Introduction to RDF and Basic Modeling
Last updated on 2026-05-26 | Edit this page
Overview
Questions
- Why does LOD need a standard format like RDF?
- How does RDF structure information?
- What are blank nodes and literals?
- What are the limitations of N-Triples?
Objectives
- Explain the purpose of RDF and why standardization matters in LOD.
- Construct basic RDF triples in N-Triples format.
- Distinguish between IRIs, blank nodes, and literals, and know when to use each.
From the concept to RDF
In the previous chapters, we established two fundamental building blocks of Linked Open Data:
- The subject-predicate-object model as a way to break knowledge down into simple, structured statements.
- IRIs as a way to identify every resource and property unambiguously across the web.
We are now ready to combine these two ideas into a concrete, machine-readable format. But consider the following: imagine researchers in Tokyo, Cairo, and Berlin all model information about Vincent van Gogh using the subject-predicate-object structure, but each in their own way, with their own notation and their own rules for writing things down. Even if they all use IRIs, a computer cannot reliably process and combine their data if the formatting is inconsistent.

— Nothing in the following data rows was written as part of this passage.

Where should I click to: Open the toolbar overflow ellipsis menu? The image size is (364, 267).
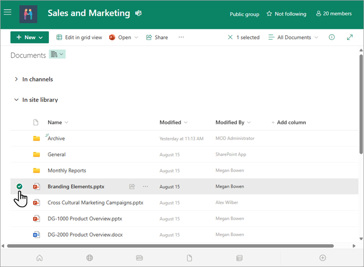181,37

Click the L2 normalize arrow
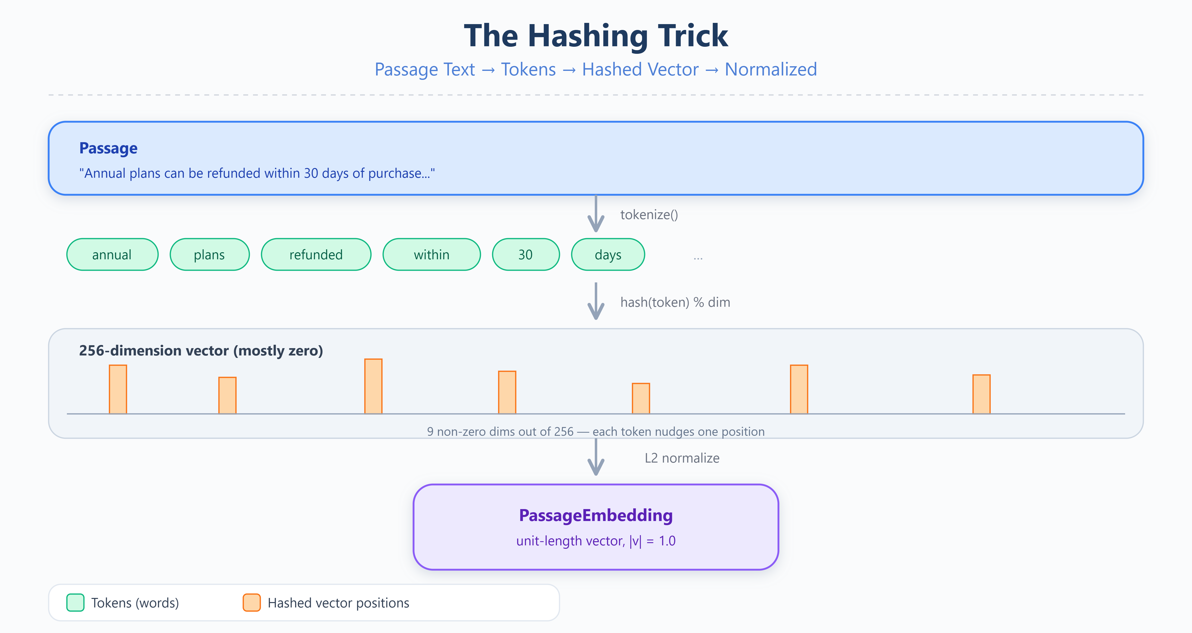pos(596,458)
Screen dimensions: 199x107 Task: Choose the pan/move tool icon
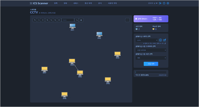[43, 20]
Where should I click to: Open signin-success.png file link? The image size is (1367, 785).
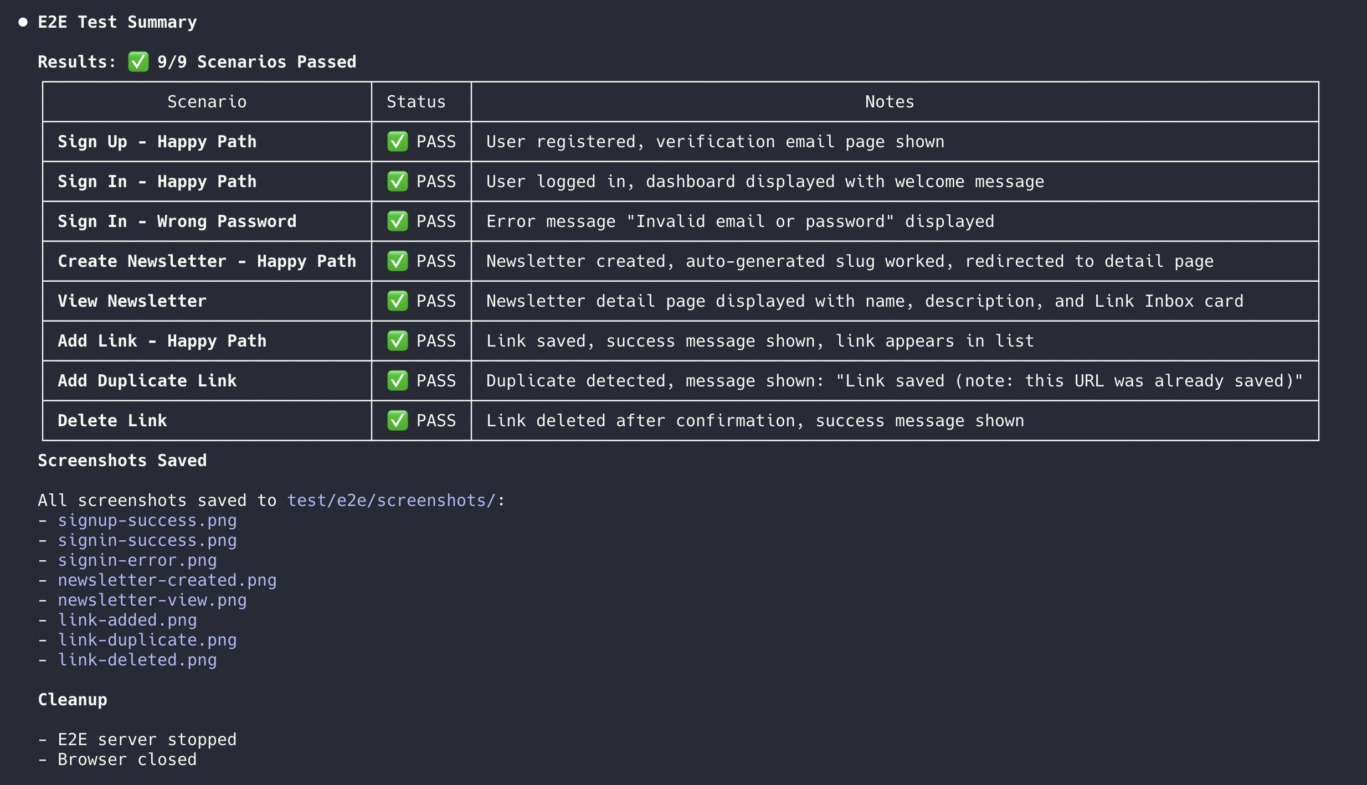147,540
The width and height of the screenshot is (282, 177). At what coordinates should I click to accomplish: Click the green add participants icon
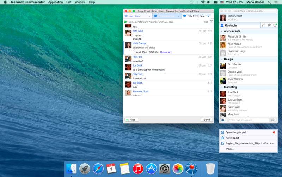(x=125, y=22)
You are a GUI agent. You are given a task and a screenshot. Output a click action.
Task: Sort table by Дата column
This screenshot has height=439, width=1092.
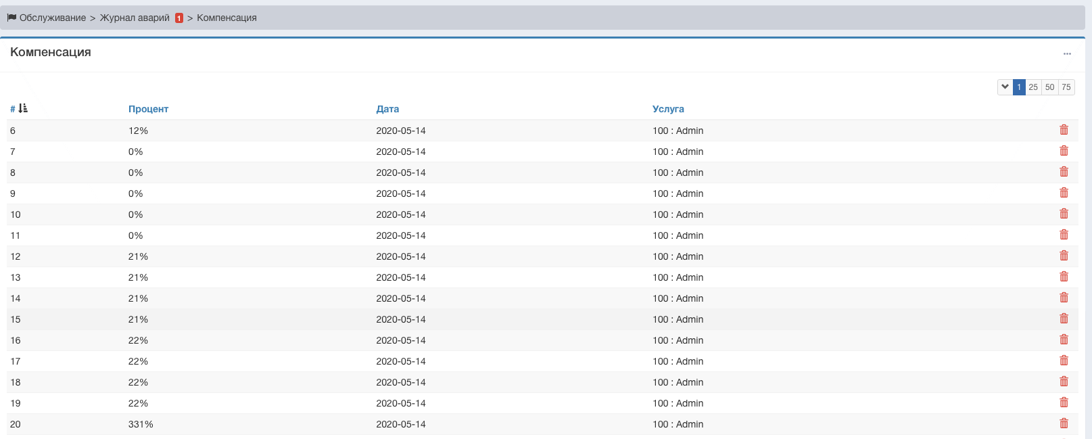coord(387,109)
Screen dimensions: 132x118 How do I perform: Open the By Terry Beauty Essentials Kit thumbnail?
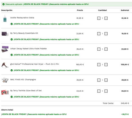point(5,34)
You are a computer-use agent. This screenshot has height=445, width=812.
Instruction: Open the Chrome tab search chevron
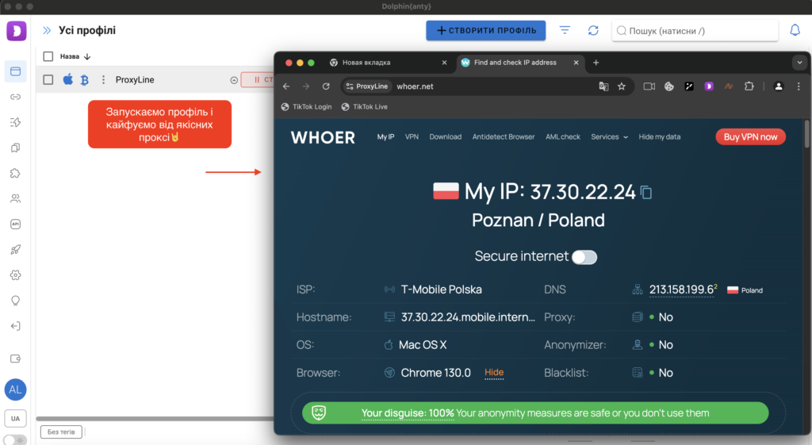799,63
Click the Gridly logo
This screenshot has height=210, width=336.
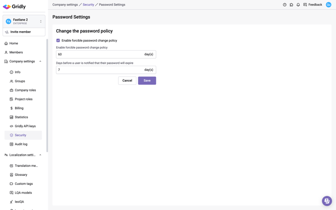(14, 7)
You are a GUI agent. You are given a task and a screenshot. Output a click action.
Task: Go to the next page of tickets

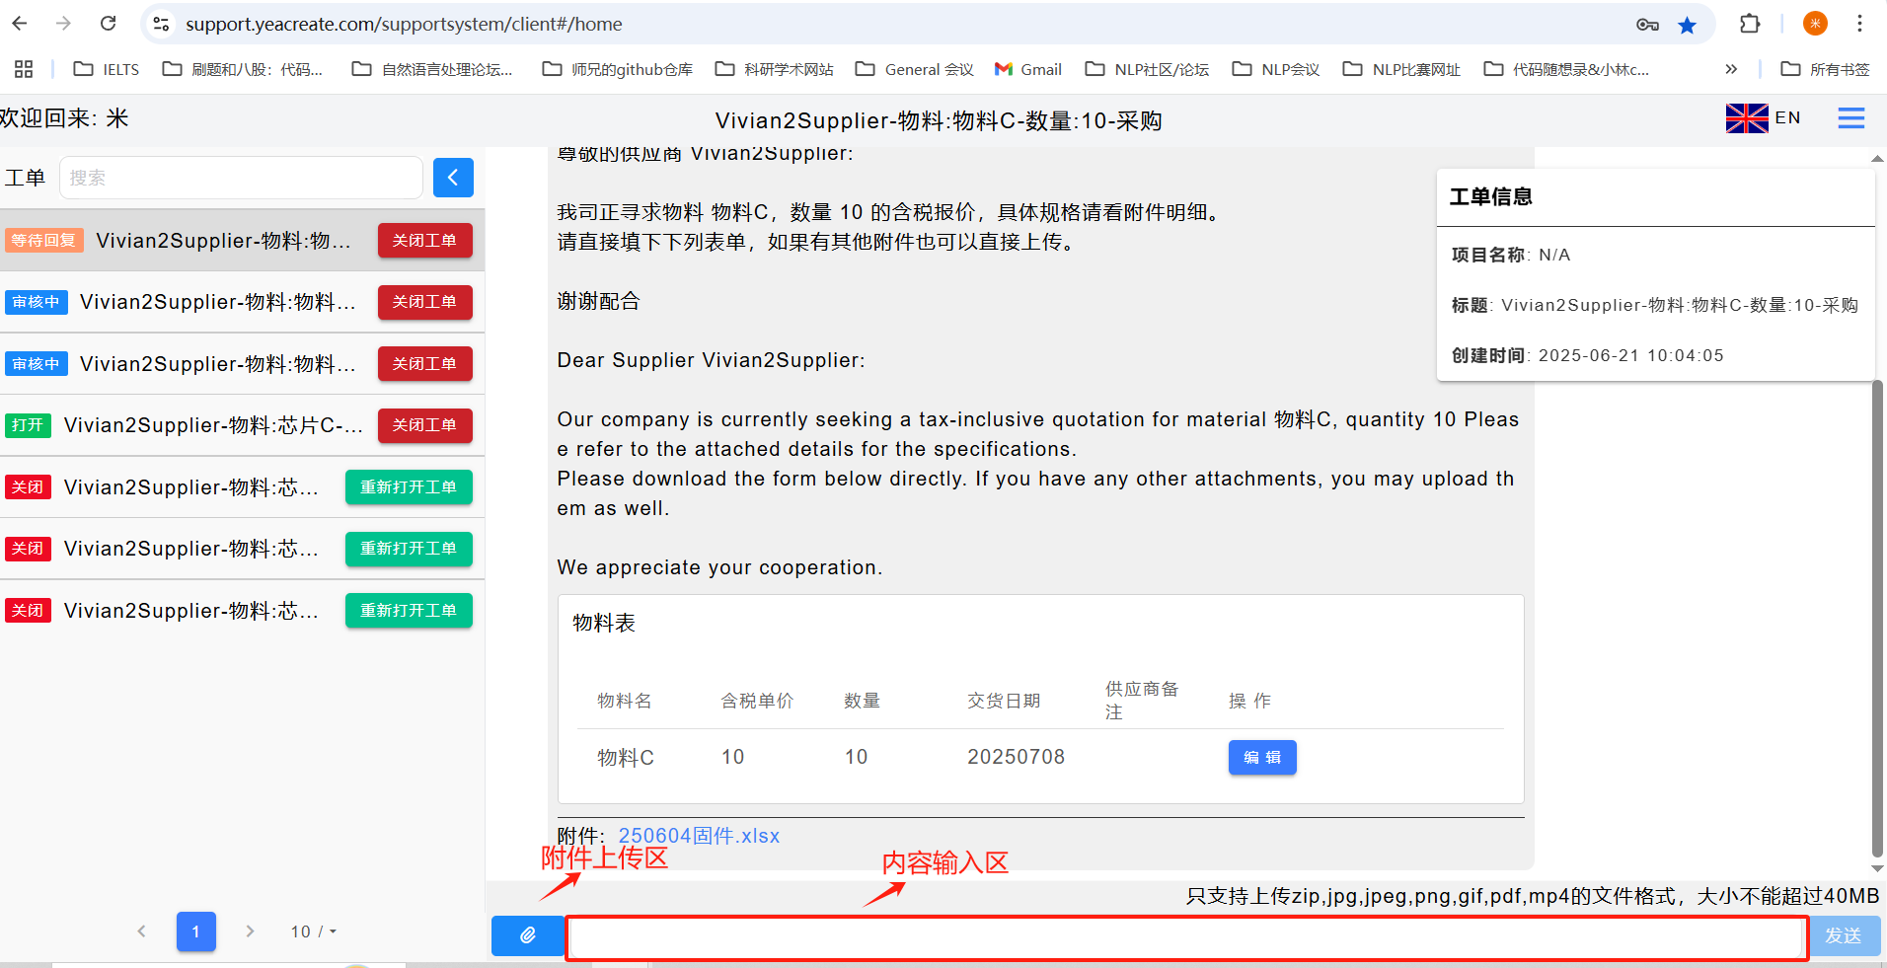pyautogui.click(x=250, y=931)
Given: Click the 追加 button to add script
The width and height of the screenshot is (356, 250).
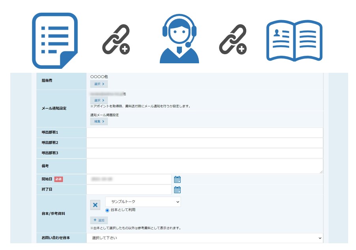Looking at the screenshot, I should [x=99, y=220].
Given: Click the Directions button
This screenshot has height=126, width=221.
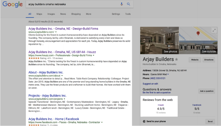Looking at the screenshot, I should [209, 60].
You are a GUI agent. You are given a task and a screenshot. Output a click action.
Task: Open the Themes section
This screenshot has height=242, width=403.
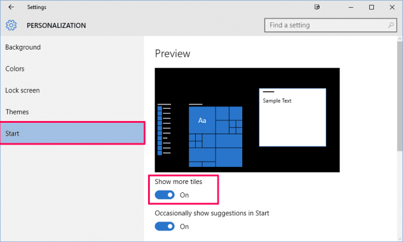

This is why we need not just a model, but a standard. A shared grammar that everyone follows, so that data from different sources can be read, understood, and connected by machines without human interpretation in between.
That standard is RDF (Resource Description Framework)** , a W3C standard for representing and exchanging knowledge on the web. It does not introduce new concepts, it takes the subject-predicate-object model and the use of IRIs that we already know, and defines precise, universally agreed rules for how to write them down.
Think of it like the rules of written language. Two people might know the same words, but without shared grammar and spelling conventions, written communication becomes unreliable. RDF is the grammar of Linked Open Data: it ensures that a triple written by a museum in Amsterdam means the same thing when read by someone in São Paulo.
By following RDF, datasets from entirely different institutions and domains can be linked together and queried as if they were one. At its core, every piece of information in RDF is expressed as a triple.
The RDF Triple
| Part | Role | Allowed values |
|---|---|---|
| Subject | The resource being described | IRI or blank node |
| Predicate | The relationship or property | IRI only |
| Object | The value or related resource | IRI, blank node, or literal |
The predicate is always an IRI. Relationships must be defined and unambiguous. The object can also be a concrete value (a literal) or a blank node, which we will look at below.
Writing RDF: N-Triples
To write RDF data in a concrete, machine-readable way, we need a defined notation. The one we will use in this chapter is N-Triples.
In N-Triples, the rules are minimal:
Rules for writing N-Triples
- Write each triple on its own line
- Wrap every IRI in angle brackets:
< > - End every statement with a period:
. - Separate subject, predicate, and object with whitespace
Let us build a triple step by step. We want to express: Wheatfield with Cypresses was created by Vincent van Gogh.
Step 1 — Identify subject, predicate, and object:
| Subject | Predicate | Object |
|---|---|---|
| Wheatfield with Cypresses | was created by | Vincent van Gogh |
Step 2 — Replace each element with its Wikidata IRI:
| Subject | Predicate | Object |
|---|---|---|
https://www.wikidata.org/wiki/Q26221215 |
https://www.wikidata.org/wiki/Property:P170 |
https://www.wikidata.org/wiki/Q5582 |
Step 3 — Write it as an N-Triple:
<https://www.wikidata.org/wiki/Q26221215> <https://www.wikidata.org/wiki/Property:P170> <https://www.wikidata.org/wiki/Q5582>.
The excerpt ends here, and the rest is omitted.